Rio de Janeiro - Bem ou mal, após os últimos escândalos revelados pelas criminosas mas ainda não apuradas escutas telefônicas, a classe política, como um todo, ficou tensa. Inocentes e pecadores, com culpa ou sem ela, sentem a barra pesada. De uma hora para outra, um grampo, uma secretária distraída, um motorista com escrúpulo podem pulverizar uma reputação e criar um furacão na vida nacional.
Daí a seriedade que se vê nos rostos e falas dos dirigentes e dos congressistas. Até provarem que não são elefantes, o poder e a honra podem sumir pelo ralo.
Há uma exceção. Por incrível que pareça, é a do ex-ministro Mendonça de Barros, por sinal o principal envolvido no caso da privatização das teles.
Ele continua jucundo, falando pelos cotovelos, como se nada tivesse acontecido. Sente-se até mais prestigiado pelo presidente da República, que nele continua confiando e atribuindo-lhe, entre outras missões relevantes, a de caçar cérebros para a formação do novo governo.

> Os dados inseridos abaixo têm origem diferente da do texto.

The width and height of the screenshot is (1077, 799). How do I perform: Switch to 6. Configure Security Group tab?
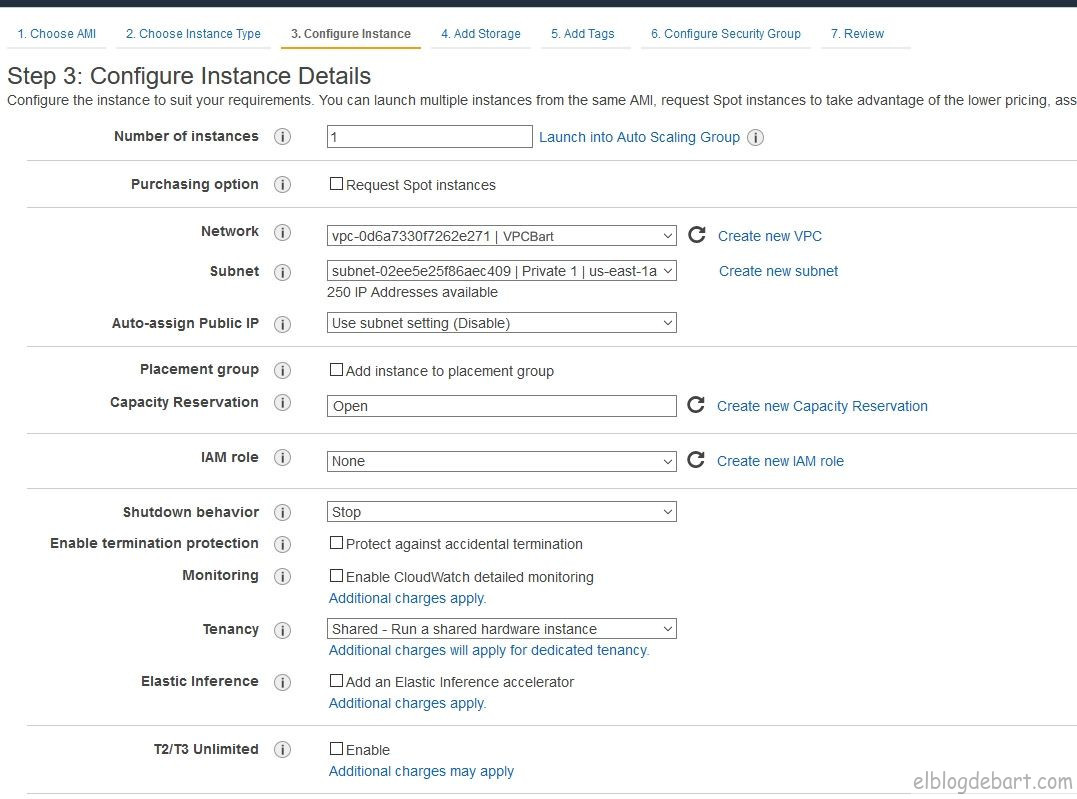(725, 34)
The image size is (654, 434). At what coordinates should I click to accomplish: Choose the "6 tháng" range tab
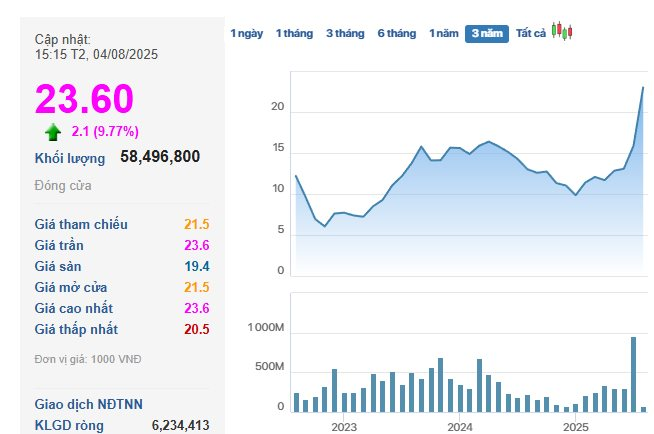pos(396,33)
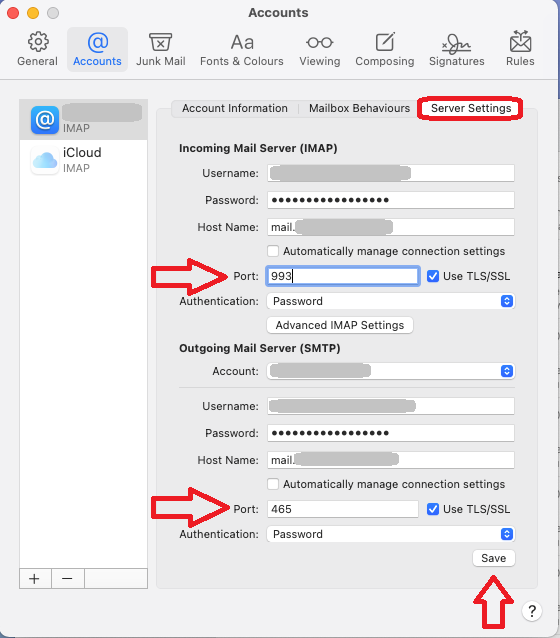Open the Composing preferences icon
560x638 pixels.
pyautogui.click(x=385, y=42)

É um ofício no qual ele se declara mestre. Conhece os melhores cérebros do país. Acima dos partidos, das correntes de opinião, ele é realmente o mais indicado para separar o joio do trigo. Ao contrário de Ovídio, que conhecia o bem e o mal mas seguia o pior, ele sabe o que é o crime, o que é virtude, e considera-se virtuoso.

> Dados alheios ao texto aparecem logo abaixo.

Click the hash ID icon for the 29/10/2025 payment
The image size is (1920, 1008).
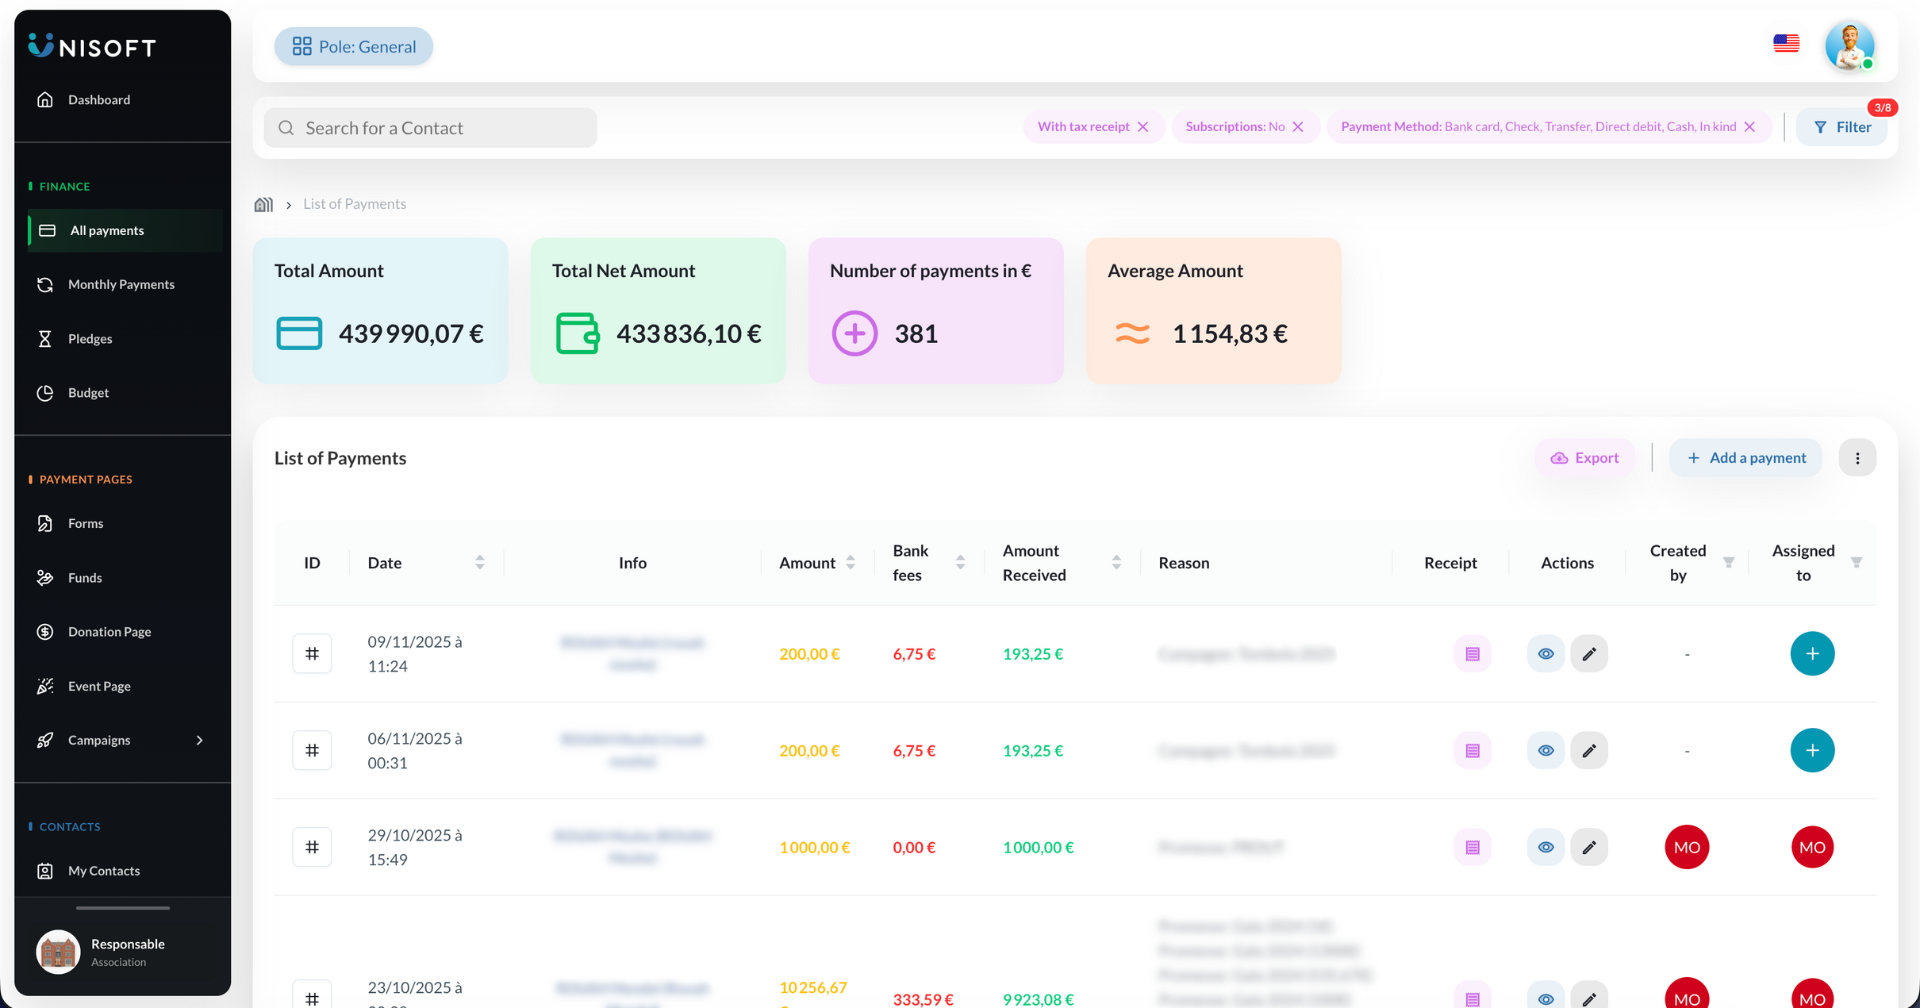point(312,847)
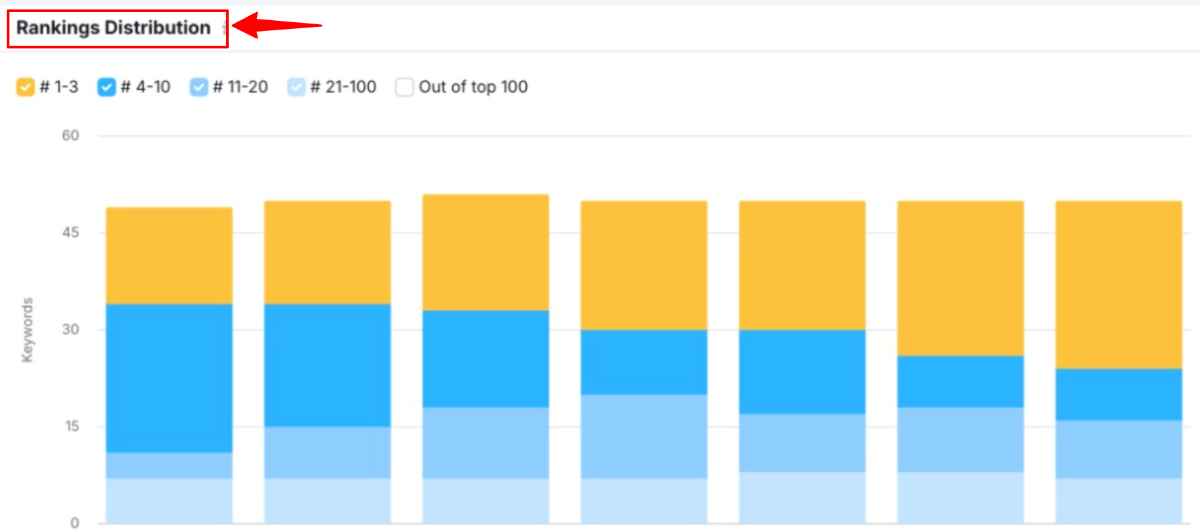1200x532 pixels.
Task: Select second bar's yellow top segment
Action: (x=327, y=252)
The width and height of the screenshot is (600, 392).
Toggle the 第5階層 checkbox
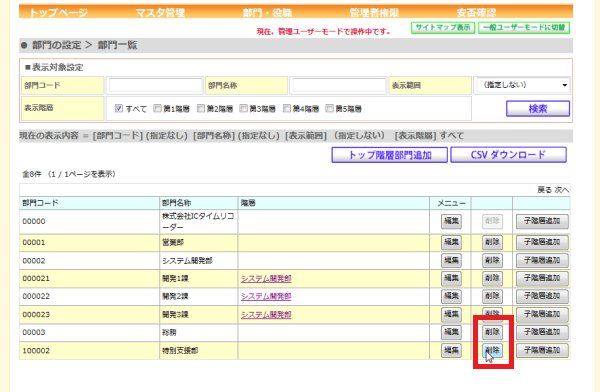coord(329,108)
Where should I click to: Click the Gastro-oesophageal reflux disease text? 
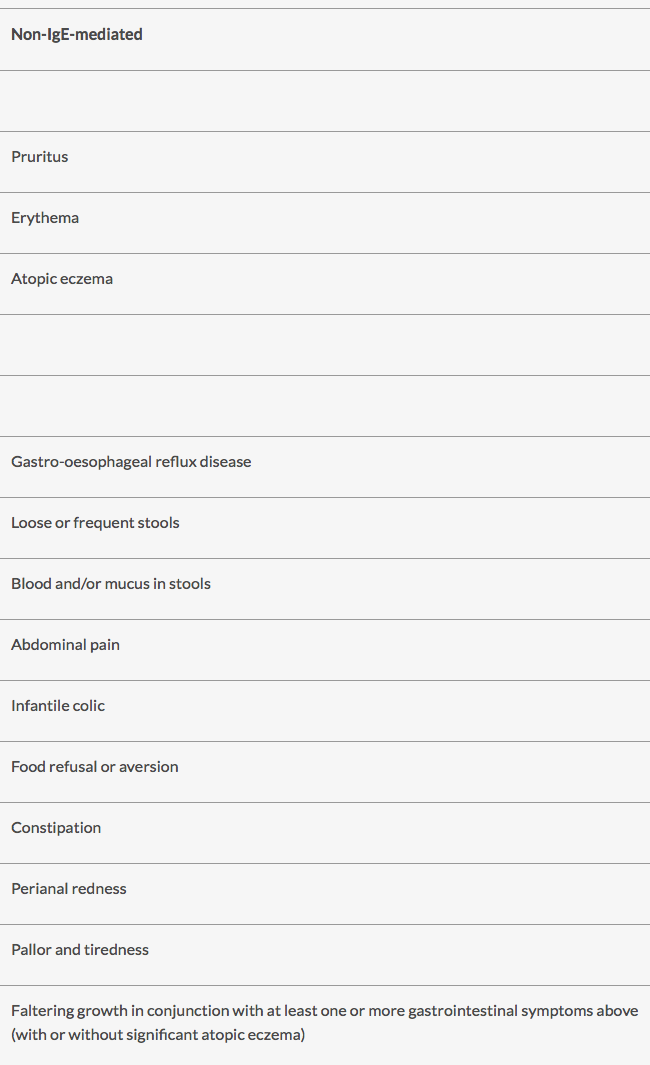(131, 462)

Tamanho gáudio não foi contestado por FHC. Acuado pelos fatos, o presidente da República mandou um recado genérico à nação, declarando que quem manda no governo é ele e não o presidente do Senado.
Nada fez para contestar seu ex-ministro, que fora do poder exibe poder maior: o de indicar cérebros para a nova máquina que vai continuar salvando o país.
Nem o finado Sérgio Motta, em seus melhores dias, exibia tamanha desenvoltura. Como até agora eu não recebi nenhum sinal de que o homem das teles anda me caçando, começo a suspeitar de que ele realmente tem essa importante missão.